▸ Exercise goal
Copy every one of the rows below character for character, leaving out the pictures.

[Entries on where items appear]
-- start --
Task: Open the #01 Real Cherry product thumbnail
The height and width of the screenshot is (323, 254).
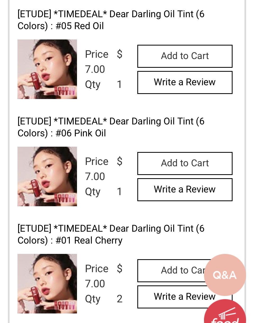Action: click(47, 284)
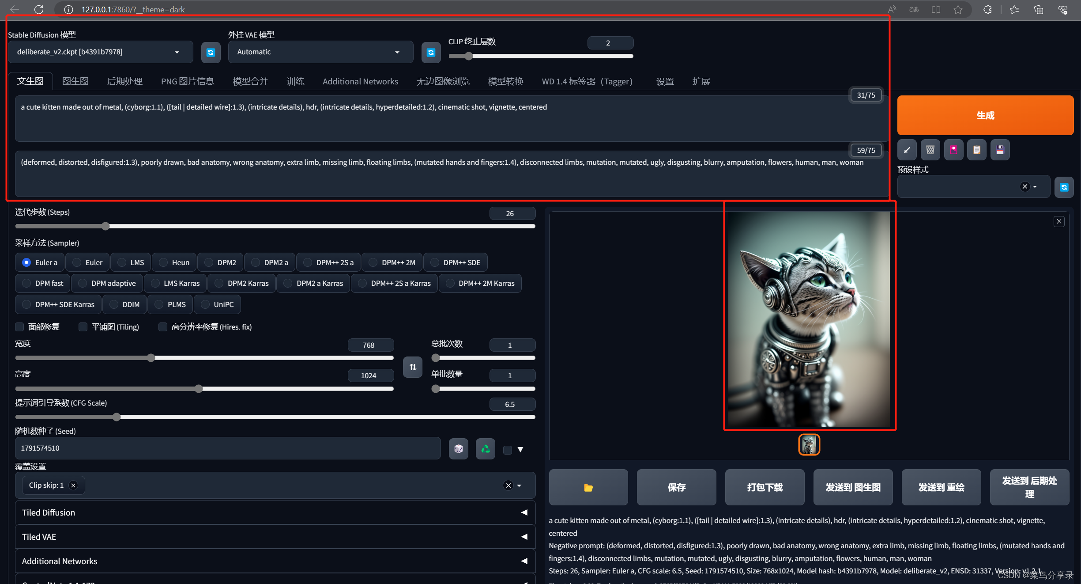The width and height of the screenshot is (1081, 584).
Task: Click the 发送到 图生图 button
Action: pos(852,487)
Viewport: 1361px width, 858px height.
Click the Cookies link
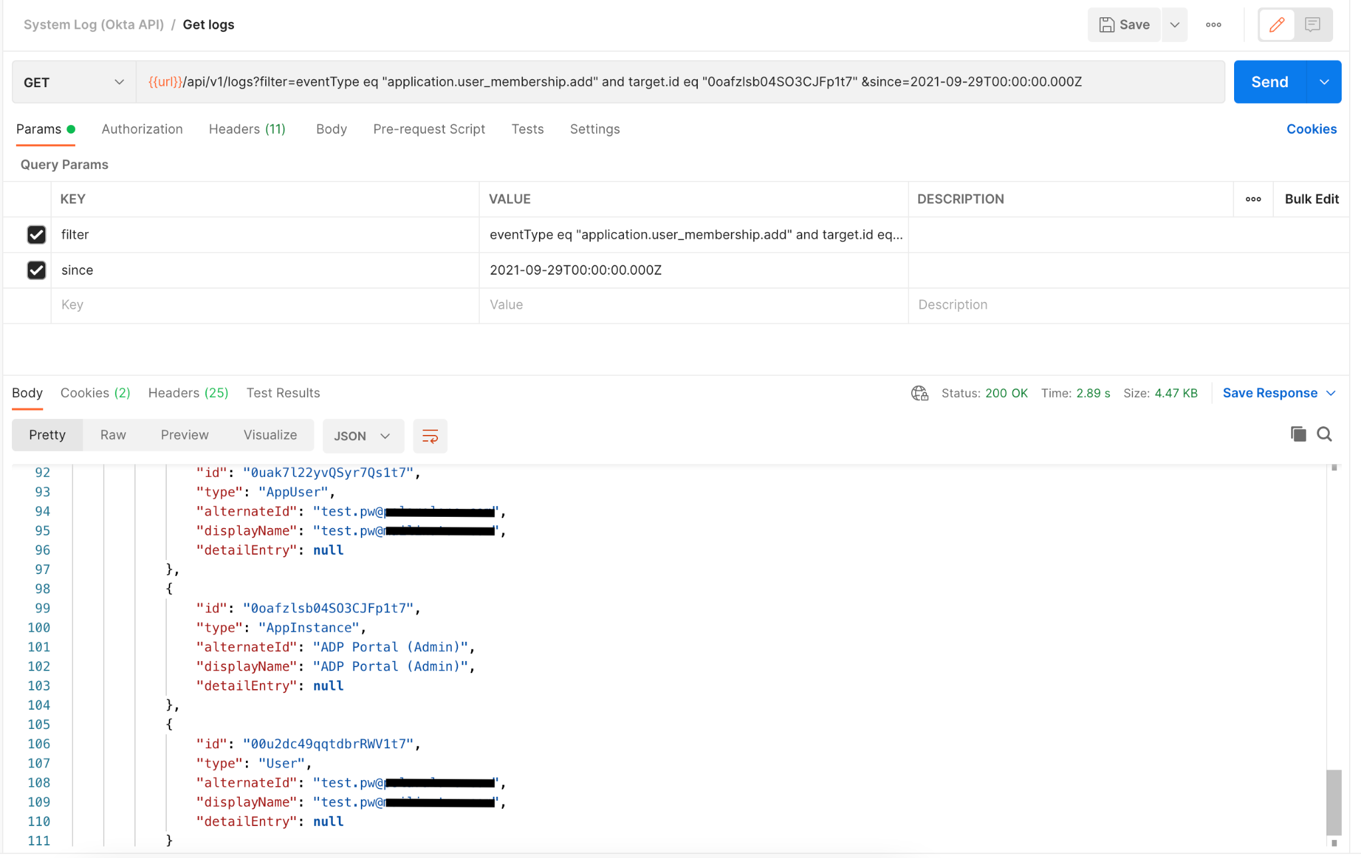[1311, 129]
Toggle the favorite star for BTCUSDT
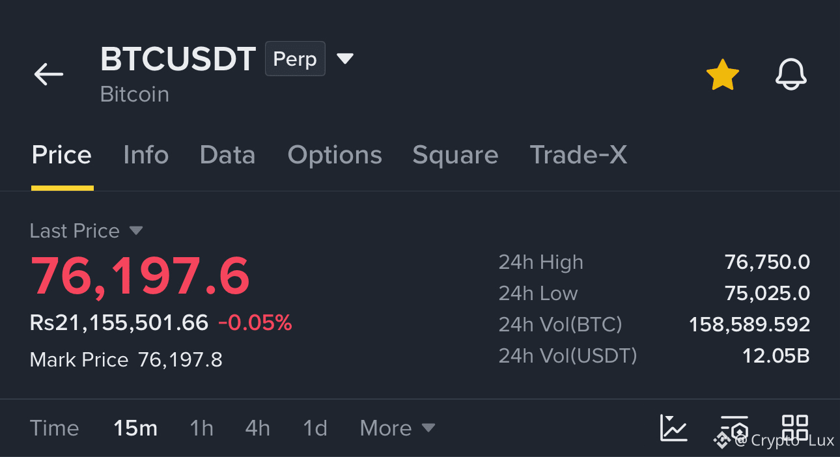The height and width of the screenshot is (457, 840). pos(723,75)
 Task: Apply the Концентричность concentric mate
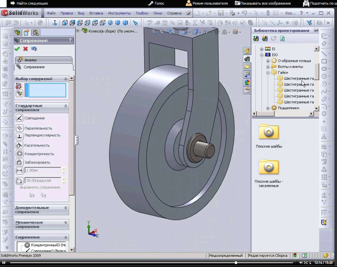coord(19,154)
-- end --
▸ Output below
Task: Open the #01 Real Cherry product thumbnail
The height and width of the screenshot is (323, 254).
Action: click(47, 284)
The width and height of the screenshot is (1081, 584).
Task: Click the 发送到 图生图 button
Action: pos(852,487)
Viewport: 1361px width, 858px height.
Click the Cookies link
[1311, 129]
Toggle the favorite star for BTCUSDT
The height and width of the screenshot is (457, 840). pos(723,75)
 Task: Apply the Концентричность concentric mate
coord(19,154)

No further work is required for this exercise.